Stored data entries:
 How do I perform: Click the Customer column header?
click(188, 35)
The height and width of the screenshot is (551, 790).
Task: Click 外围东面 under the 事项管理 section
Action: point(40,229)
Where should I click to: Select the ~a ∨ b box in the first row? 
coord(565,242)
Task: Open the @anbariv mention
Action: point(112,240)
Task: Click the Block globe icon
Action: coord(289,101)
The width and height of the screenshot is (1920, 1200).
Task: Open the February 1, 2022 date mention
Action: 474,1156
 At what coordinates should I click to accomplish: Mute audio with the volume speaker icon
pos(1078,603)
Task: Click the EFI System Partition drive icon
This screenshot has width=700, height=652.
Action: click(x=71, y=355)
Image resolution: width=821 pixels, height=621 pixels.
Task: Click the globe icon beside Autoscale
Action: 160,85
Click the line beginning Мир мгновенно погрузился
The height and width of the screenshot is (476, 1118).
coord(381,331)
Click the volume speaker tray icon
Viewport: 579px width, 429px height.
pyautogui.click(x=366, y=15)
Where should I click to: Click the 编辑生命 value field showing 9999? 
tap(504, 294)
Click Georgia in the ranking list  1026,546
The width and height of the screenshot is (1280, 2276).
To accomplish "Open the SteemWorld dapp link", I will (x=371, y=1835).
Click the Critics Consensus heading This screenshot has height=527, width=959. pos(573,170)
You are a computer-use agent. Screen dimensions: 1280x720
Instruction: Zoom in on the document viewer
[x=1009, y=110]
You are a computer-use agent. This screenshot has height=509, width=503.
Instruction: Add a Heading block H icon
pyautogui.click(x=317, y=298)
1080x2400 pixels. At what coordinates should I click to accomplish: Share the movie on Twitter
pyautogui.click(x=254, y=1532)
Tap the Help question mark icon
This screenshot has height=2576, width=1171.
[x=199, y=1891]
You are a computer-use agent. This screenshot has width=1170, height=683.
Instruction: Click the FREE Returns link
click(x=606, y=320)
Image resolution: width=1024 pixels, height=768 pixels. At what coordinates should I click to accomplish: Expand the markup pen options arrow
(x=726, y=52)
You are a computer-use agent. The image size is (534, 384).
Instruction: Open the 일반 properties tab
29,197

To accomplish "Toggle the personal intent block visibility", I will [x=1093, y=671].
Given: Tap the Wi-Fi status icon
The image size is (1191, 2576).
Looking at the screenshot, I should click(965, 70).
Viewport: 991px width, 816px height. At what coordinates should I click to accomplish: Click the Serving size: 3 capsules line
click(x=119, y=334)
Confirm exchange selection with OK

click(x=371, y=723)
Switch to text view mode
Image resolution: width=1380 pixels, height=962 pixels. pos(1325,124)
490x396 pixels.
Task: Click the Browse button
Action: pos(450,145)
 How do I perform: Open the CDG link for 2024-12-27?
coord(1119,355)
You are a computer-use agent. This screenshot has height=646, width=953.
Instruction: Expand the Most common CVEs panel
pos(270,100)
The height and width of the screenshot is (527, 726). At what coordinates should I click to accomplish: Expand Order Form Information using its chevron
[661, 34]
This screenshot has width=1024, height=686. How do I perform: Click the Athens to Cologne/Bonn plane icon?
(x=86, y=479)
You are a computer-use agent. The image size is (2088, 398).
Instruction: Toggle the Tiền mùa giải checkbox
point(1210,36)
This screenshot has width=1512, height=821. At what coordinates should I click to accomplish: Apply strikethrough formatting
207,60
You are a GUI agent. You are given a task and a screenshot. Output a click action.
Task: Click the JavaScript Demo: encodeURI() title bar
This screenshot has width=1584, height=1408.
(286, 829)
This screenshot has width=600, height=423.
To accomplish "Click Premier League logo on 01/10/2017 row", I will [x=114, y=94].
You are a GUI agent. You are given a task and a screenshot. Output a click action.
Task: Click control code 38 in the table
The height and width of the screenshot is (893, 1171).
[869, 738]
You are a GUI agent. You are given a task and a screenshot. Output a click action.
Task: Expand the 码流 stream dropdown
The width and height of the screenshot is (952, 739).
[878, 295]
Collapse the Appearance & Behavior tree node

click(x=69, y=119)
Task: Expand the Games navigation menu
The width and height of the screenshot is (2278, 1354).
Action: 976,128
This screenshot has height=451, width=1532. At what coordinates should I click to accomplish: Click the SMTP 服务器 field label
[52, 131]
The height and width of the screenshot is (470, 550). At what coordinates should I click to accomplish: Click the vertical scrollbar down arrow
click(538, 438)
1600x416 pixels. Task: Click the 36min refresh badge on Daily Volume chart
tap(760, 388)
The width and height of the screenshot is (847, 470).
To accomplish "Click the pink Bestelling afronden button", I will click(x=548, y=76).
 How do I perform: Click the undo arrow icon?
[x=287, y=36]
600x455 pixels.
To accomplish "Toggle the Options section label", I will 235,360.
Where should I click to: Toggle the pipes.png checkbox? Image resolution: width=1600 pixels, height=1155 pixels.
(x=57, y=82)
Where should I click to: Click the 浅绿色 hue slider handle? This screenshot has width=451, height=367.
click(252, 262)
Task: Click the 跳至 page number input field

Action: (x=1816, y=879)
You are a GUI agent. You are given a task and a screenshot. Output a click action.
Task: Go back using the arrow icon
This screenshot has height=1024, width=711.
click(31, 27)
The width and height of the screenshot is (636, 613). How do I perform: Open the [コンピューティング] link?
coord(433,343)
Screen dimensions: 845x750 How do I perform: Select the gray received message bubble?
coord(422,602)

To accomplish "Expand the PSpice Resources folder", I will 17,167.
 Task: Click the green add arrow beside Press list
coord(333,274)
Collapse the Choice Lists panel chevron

### DIRECTIONS FOR THIS TASK
The required output is the full set of entries, reproduced verbatim.

### SOLUTION BELOW
 How do I perform: Click the Customer column header?
click(188, 35)
The height and width of the screenshot is (551, 790).
Task: Click 外围东面 under the 事项管理 section
Action: point(40,229)
Where should I click to: Select the ~a ∨ b box in the first row? 
coord(565,242)
Task: Open the @anbariv mention
Action: point(112,240)
Task: Click the Block globe icon
Action: coord(289,101)
The width and height of the screenshot is (1920, 1200).
Task: Open the February 1, 2022 date mention
Action: 474,1156
 At what coordinates should I click to accomplish: Mute audio with the volume speaker icon
pos(1078,603)
Task: Click the EFI System Partition drive icon
This screenshot has width=700, height=652.
Action: click(x=71, y=355)
Image resolution: width=821 pixels, height=621 pixels.
Task: Click the globe icon beside Autoscale
Action: 160,85
Click the line beginning Мир мгновенно погрузился
The height and width of the screenshot is (476, 1118).
coord(381,331)
Click the volume speaker tray icon
Viewport: 579px width, 429px height.
pyautogui.click(x=366, y=15)
Where should I click to: Click the 编辑生命 value field showing 9999? 
tap(504, 294)
Click Georgia in the ranking list  1026,546
The width and height of the screenshot is (1280, 2276).
To accomplish "Open the SteemWorld dapp link", I will (x=371, y=1835).
Click the Critics Consensus heading This screenshot has height=527, width=959. pos(573,170)
You are a computer-use agent. Screen dimensions: 1280x720
Instruction: Zoom in on the document viewer
[x=1009, y=110]
You are a computer-use agent. This screenshot has height=509, width=503.
Instruction: Add a Heading block H icon
pyautogui.click(x=317, y=298)
1080x2400 pixels. At what coordinates should I click to accomplish: Share the movie on Twitter
pyautogui.click(x=254, y=1532)
Tap the Help question mark icon
This screenshot has height=2576, width=1171.
[x=199, y=1891]
You are a computer-use agent. This screenshot has width=1170, height=683.
Instruction: Click the FREE Returns link
click(x=606, y=320)
Image resolution: width=1024 pixels, height=768 pixels. At what coordinates should I click to accomplish: Expand the markup pen options arrow
(x=726, y=52)
You are a computer-use agent. The image size is (534, 384).
Instruction: Open the 일반 properties tab
29,197

To accomplish "Toggle the personal intent block visibility", I will [x=1093, y=671].
Given: Tap the Wi-Fi status icon
The image size is (1191, 2576).
Looking at the screenshot, I should click(965, 70).
Viewport: 991px width, 816px height. At what coordinates should I click to accomplish: Click the Serving size: 3 capsules line
click(x=119, y=334)
Confirm exchange selection with OK

click(x=371, y=723)
Switch to text view mode
Image resolution: width=1380 pixels, height=962 pixels. pos(1325,124)
490x396 pixels.
Task: Click the Browse button
Action: pos(450,145)
 How do I perform: Open the CDG link for 2024-12-27?
coord(1119,355)
You are a computer-use agent. This screenshot has height=646, width=953.
Instruction: Expand the Most common CVEs panel
pos(270,100)
The height and width of the screenshot is (527, 726). At what coordinates should I click to accomplish: Expand Order Form Information using its chevron
[661, 34]
This screenshot has width=1024, height=686. How do I perform: Click the Athens to Cologne/Bonn plane icon?
(x=86, y=479)
You are a computer-use agent. The image size is (2088, 398).
Instruction: Toggle the Tiền mùa giải checkbox
point(1210,36)
This screenshot has width=1512, height=821. At what coordinates should I click to accomplish: Apply strikethrough formatting
207,60
You are a GUI agent. You are given a task and a screenshot. Output a click action.
Task: Click the JavaScript Demo: encodeURI() title bar
This screenshot has width=1584, height=1408.
(286, 829)
This screenshot has width=600, height=423.
To accomplish "Click Premier League logo on 01/10/2017 row", I will [x=114, y=94].
You are a GUI agent. You are given a task and a screenshot. Output a click action.
Task: Click control code 38 in the table
The height and width of the screenshot is (893, 1171).
[869, 738]
You are a GUI agent. You are given a task and a screenshot. Output a click action.
Task: Expand the 码流 stream dropdown
The width and height of the screenshot is (952, 739).
[878, 295]
Collapse the Appearance & Behavior tree node

click(x=69, y=119)
Task: Expand the Games navigation menu
The width and height of the screenshot is (2278, 1354).
Action: 976,128
This screenshot has height=451, width=1532. At what coordinates should I click to accomplish: Click the SMTP 服务器 field label
[52, 131]
The height and width of the screenshot is (470, 550). At what coordinates should I click to accomplish: Click the vertical scrollbar down arrow
click(538, 438)
1600x416 pixels. Task: Click the 36min refresh badge on Daily Volume chart
tap(760, 388)
The width and height of the screenshot is (847, 470).
To accomplish "Click the pink Bestelling afronden button", I will click(x=548, y=76).
 How do I perform: Click the undo arrow icon?
[x=287, y=36]
600x455 pixels.
To accomplish "Toggle the Options section label", I will 235,360.
Where should I click to: Toggle the pipes.png checkbox? Image resolution: width=1600 pixels, height=1155 pixels.
(x=57, y=82)
Where should I click to: Click the 浅绿色 hue slider handle? This screenshot has width=451, height=367.
click(252, 262)
Task: Click the 跳至 page number input field

Action: (x=1816, y=879)
You are a GUI agent. You are given a task and a screenshot. Output a click action.
Task: Go back using the arrow icon
This screenshot has height=1024, width=711.
click(31, 27)
The width and height of the screenshot is (636, 613). How do I perform: Open the [コンピューティング] link?
coord(433,343)
Screen dimensions: 845x750 How do I perform: Select the gray received message bubble?
coord(422,602)

To accomplish "Expand the PSpice Resources folder", I will 17,167.
 Task: Click the green add arrow beside Press list
coord(333,274)
Collapse the Choice Lists panel chevron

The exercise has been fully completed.